The girl in the car sat slumped down on the seat; the pedestrians and bicyclists could only see her hair blowing back like a ragged yellow flag.
The boy, driving, wore dark glasses, a sunburn, a polo shirt and a set expression about the mouth. They passed the painted houses and the genuine Bavarian knick-knack shops, and the car swerved to the right at the end of the town, with a column of dust rising straight behind it. At the station, the boy pulled his brakes and the car stopped, skidding a little, with a sharp, screaming noise. He was out first, running before her to where the slow train for Munich waited. He swung her suit-case to a rack in the third-class carriage, and turned to her. ‘Good-bye,’ he said.
She looked at him and tried to say something. No one in the train spoke.
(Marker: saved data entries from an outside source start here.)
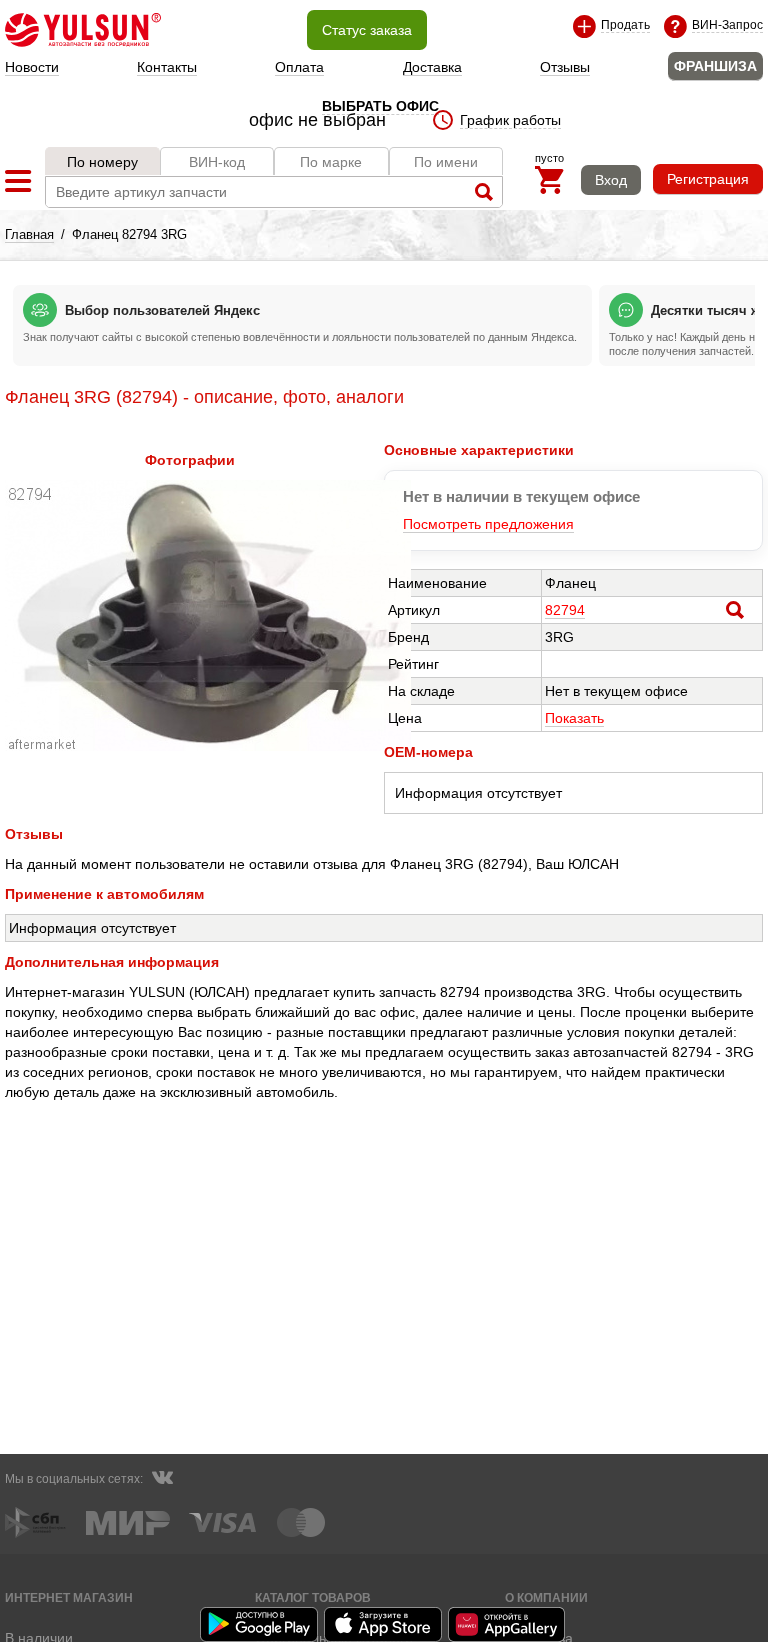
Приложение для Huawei (508, 1624)
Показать (574, 718)
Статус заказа (367, 30)
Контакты (167, 67)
Sun glared on the clean yellow wood benches. ‘Good-bye,’ he said, again.
She closed her eyes so quickly that he wondered later whether she had really done that. He held her arms gently and kissed her on both cheeks. For a moment she leaned against him, and then she stood back as if she had remembered something, and watched him. Something might still happen, something she was waiting for.
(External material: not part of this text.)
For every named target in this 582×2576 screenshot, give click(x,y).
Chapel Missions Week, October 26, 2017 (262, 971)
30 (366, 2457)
The conductor came to close the doors, and the boy jumped from the train and stood on the quai. He waved to her. The train was moving and she ran to a window to see if – though there was no time, now – he would make some sign, whatever sign she needed or wanted. He waved again. She smiled at him, as a child would which has hurt itself, and for one dazed moment is trying to be brave. She turned from the window and crossed the aisle to her own seat, put her hand over her eyes, leaned her head against the window-pane, and wept.